=== Section Start ===
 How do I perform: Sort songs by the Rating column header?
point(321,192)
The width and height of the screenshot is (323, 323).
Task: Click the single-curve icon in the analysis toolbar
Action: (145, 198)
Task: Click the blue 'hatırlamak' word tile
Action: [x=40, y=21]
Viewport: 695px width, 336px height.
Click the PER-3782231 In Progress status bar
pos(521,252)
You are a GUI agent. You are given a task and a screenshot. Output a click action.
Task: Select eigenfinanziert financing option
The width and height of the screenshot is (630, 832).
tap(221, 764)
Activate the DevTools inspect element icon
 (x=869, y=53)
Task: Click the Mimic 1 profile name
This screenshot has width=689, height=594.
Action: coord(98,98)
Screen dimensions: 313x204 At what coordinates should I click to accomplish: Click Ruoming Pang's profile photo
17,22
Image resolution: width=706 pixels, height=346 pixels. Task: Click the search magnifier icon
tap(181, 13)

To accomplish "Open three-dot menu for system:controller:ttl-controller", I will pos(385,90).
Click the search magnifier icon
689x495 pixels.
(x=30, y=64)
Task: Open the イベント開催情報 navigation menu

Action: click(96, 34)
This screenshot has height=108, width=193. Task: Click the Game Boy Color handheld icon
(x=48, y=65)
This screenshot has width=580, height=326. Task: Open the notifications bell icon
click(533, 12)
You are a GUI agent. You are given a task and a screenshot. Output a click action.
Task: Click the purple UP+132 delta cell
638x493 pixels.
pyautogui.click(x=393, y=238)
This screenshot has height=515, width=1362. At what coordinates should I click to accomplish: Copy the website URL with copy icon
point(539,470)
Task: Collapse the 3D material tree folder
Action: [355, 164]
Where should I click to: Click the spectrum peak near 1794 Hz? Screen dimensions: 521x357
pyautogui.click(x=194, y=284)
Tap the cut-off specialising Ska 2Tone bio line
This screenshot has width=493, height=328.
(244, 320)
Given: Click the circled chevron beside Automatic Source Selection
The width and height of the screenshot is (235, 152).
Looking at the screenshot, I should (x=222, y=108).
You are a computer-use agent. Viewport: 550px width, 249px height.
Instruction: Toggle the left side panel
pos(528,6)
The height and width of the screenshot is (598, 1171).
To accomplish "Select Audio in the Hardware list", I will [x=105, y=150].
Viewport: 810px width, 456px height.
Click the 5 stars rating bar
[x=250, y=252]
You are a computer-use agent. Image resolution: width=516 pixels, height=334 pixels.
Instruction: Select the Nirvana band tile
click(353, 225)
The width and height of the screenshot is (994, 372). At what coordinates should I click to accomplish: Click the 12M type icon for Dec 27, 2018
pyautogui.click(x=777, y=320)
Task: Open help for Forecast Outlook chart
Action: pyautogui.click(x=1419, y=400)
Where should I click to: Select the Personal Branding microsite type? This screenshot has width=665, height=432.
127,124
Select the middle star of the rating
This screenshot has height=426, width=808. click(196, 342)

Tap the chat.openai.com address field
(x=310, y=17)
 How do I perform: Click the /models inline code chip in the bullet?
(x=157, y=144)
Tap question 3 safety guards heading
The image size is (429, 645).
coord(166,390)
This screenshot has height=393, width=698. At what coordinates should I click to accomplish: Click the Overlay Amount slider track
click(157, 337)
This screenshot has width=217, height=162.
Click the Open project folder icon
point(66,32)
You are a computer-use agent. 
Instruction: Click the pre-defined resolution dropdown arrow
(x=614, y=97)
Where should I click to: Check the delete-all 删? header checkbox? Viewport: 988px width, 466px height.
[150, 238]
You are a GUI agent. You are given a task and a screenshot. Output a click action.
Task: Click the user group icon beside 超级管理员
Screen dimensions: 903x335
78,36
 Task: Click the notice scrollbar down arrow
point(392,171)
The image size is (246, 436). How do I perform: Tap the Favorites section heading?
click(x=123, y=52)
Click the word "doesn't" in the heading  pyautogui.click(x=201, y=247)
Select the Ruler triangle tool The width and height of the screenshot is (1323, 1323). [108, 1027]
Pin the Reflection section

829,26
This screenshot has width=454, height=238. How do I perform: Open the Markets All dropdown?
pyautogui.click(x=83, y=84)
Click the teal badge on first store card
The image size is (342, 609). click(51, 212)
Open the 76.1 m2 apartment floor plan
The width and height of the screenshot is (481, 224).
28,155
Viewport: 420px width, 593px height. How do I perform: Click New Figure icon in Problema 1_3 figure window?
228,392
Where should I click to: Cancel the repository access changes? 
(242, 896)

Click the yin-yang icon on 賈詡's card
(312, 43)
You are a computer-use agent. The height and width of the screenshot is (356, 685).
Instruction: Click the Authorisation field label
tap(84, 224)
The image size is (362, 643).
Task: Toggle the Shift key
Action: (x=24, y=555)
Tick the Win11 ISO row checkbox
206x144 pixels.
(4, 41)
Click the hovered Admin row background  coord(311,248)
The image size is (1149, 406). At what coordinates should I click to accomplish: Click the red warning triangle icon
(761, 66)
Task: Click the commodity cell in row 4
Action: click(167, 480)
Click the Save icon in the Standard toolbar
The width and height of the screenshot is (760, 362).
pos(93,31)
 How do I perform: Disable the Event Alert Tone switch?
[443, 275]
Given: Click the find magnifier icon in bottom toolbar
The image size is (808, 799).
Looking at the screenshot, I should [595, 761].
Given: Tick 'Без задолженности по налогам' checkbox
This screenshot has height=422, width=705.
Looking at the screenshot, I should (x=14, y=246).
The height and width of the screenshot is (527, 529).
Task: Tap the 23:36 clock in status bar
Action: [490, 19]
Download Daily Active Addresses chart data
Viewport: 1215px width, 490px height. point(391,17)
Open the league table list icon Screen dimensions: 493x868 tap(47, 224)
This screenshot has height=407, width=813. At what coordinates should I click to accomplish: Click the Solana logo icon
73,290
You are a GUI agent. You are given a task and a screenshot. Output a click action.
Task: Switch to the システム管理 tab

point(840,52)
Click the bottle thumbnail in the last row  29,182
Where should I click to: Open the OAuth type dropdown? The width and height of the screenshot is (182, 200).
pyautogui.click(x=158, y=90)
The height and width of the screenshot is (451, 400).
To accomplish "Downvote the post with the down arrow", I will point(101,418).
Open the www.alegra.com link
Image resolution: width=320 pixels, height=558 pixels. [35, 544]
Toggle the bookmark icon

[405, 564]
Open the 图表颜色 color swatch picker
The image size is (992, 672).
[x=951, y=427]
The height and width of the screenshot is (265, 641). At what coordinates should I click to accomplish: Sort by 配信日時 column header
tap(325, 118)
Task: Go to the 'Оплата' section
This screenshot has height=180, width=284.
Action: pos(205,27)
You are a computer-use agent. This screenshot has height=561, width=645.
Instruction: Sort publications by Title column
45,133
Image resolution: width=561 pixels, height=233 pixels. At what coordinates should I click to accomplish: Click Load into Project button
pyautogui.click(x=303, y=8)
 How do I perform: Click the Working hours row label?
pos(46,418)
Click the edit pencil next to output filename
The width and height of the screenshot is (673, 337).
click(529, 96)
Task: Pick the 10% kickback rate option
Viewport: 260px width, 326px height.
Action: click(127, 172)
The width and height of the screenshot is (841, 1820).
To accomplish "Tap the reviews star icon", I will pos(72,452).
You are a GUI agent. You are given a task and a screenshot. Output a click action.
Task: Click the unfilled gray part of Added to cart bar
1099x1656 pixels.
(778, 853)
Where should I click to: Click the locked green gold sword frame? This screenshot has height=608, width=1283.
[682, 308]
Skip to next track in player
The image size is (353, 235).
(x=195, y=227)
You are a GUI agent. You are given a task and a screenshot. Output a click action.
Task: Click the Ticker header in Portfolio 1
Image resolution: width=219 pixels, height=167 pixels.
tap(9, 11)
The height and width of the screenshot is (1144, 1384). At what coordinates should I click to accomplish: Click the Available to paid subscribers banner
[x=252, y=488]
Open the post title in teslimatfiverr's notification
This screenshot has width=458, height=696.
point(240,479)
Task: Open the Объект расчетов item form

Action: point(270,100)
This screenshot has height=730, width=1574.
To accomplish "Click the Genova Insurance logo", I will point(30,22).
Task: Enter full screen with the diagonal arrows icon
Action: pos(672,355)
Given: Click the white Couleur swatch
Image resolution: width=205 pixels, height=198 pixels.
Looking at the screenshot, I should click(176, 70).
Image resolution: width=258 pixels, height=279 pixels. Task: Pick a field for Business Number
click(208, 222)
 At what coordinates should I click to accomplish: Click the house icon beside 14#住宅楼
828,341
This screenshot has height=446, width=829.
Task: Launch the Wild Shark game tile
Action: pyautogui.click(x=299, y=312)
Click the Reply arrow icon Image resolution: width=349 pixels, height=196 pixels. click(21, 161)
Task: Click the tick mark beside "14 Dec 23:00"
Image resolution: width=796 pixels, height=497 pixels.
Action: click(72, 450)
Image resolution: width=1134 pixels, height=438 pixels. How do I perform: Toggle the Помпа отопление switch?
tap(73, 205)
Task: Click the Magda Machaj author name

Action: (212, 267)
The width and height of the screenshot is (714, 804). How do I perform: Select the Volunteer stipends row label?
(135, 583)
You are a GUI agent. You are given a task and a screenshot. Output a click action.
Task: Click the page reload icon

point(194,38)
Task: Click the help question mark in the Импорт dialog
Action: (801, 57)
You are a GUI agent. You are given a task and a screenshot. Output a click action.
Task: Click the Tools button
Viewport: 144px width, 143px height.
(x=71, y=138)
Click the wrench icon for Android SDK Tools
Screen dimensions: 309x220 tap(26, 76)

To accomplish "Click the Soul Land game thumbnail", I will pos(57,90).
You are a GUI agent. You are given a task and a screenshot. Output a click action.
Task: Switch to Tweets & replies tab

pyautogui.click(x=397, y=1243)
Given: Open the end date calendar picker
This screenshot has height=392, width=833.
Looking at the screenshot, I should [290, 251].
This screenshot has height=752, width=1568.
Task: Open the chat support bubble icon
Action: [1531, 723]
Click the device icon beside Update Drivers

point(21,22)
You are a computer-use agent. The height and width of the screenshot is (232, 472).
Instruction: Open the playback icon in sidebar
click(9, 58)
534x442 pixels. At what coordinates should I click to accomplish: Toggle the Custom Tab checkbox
=== Section End ===
Go through the entries above, and wherever a line holds the word "post", copy that line.

To accomplish "Downvote the post with the down arrow", I will point(101,418).
Open the post title in teslimatfiverr's notification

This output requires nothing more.